Genevieve is also a writer, which started with first her published magazine story in Gray’s Sporting Journal on her first Mongolian taimen trip. Since then she has been published in a variety of magazines and newspapers and is a columnist (15 years) on nature, food, wildlife and the interconnectedness of it all. In addition, she’s the food beat reporter for the Sopris Sun, with a focus on farming, ranching, foraging, hunting, fishing and community.

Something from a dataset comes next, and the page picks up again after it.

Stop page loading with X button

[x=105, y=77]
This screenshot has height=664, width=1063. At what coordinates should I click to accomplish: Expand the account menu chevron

“A surprising 90% of all new hunters are actually women and girls. ‘Adult onset hunters’ are another demographic on the rise,” Genevieve wrote in a Nov. 3 Sopris Sun story (“Voices in Hunting”). “State wildlife agencies are reaching out to foodies, urbanites, hipsters and BIPOC (Black, Indigenous and people of color) communities …" And there’s more! She’s an Artemis ambassador with the National Wildlife Federation, tasked with growing the female conservation/hunting/angling community.

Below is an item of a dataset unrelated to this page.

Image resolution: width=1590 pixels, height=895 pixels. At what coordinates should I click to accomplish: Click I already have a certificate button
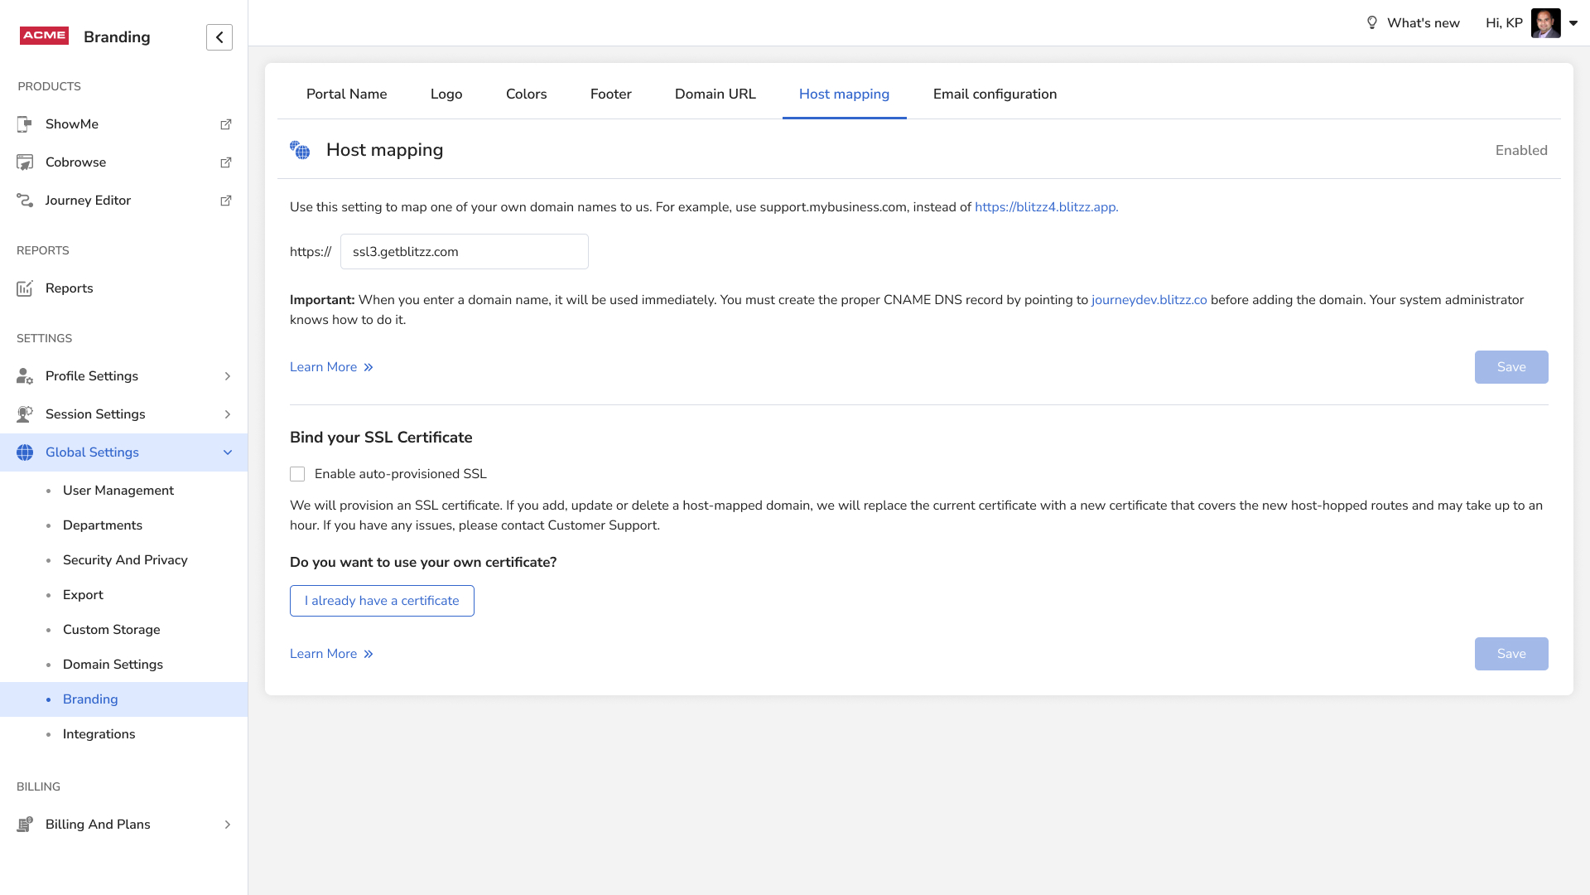tap(382, 601)
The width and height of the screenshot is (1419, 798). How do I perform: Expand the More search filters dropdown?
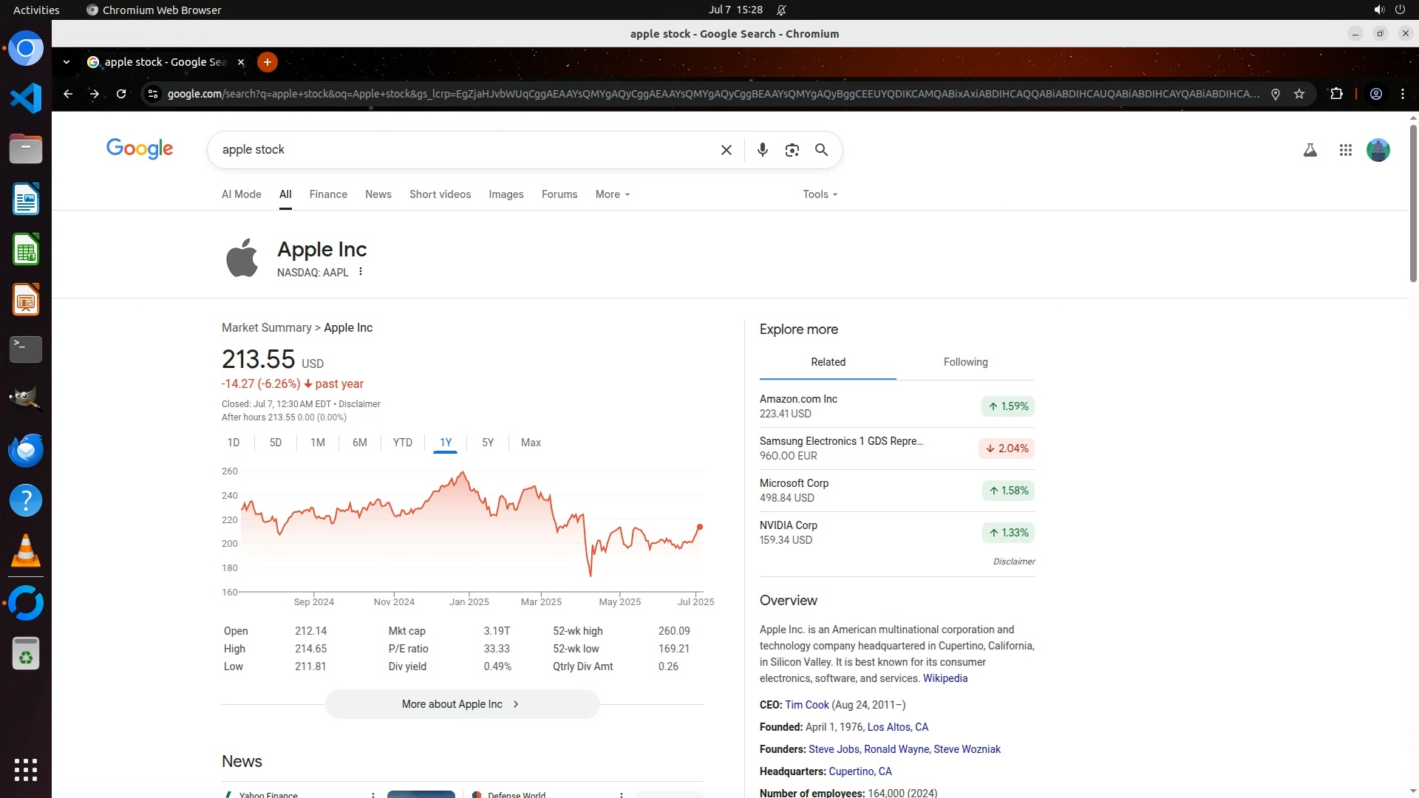click(x=612, y=194)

In addition, Genevieve completed a farm apprenticeship in 1998 and has been a backyard farmer pretty much ever since. “I just started farming seed garlic on a regenerative farm and ranch collective,” she explained. “My 11 yo daughter, Juniper, and I run the WildChild Chikken Co-op of 35 birds for neighbors and friends; it’s her first ‘official’ job, taking care of the girls, doing outreach for co-op members, delivering eggs, cleaning the coop, feeding.”
“She is a natural. And a lucky kid! We want to breed birds eventually; I would like to raise game birds too, and when I turn 55, hope to be able to learn falconry for the farm and for adventure; to bond with a ‘wild’ bird.” Genevieve lives in Carbondale on the Crystal River at the base of Mount Sopris, “smack dab in the Roaring Fork Valley watershed of the Rocky Mountains, just before it pours into the Colorado River.” She first heard about Backcountry Hunters & Anglers via word of mouth, the best advertising.

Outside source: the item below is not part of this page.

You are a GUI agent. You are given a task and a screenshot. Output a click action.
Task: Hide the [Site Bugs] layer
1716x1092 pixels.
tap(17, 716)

Phil grew up in a family of sportsmen and sportswomen, learning to hunt and fish from his parents, grandparents, aunts, and uncles. “One of my earliest angling memories is paddling a wooden-canvas canoe with my grandfather in Maine, casting flies to trout and poppers to bass,” he said. Growing up, summer vacations were spent on family river trips, which Phil credits as instilling both outdoor and conservation ethics in him and his siblings.
“Hunting has also been an integral part of my life, including big game, waterfowl, and upland pursuits,” he added. Phil hunts elk and deer in Colorado with a bow and rifle, and enjoys practicing with his traditional bow at the local archery range a quarter mile from his home. He lives in Carbondale and runs an energy business, helping municipalities and electric utilities with their power supplies, with a focus on renewable energy.
For part of the summer Phil works in western Alaska as a fly-fishing guide, taking clients on week-long fishing float trips down remote rivers in search of trout, salmon, and char. “Stewardship of our public lands and waters is very important to me,” he added, “and I’m excited to help BHA forward its mission and achieve its goals!”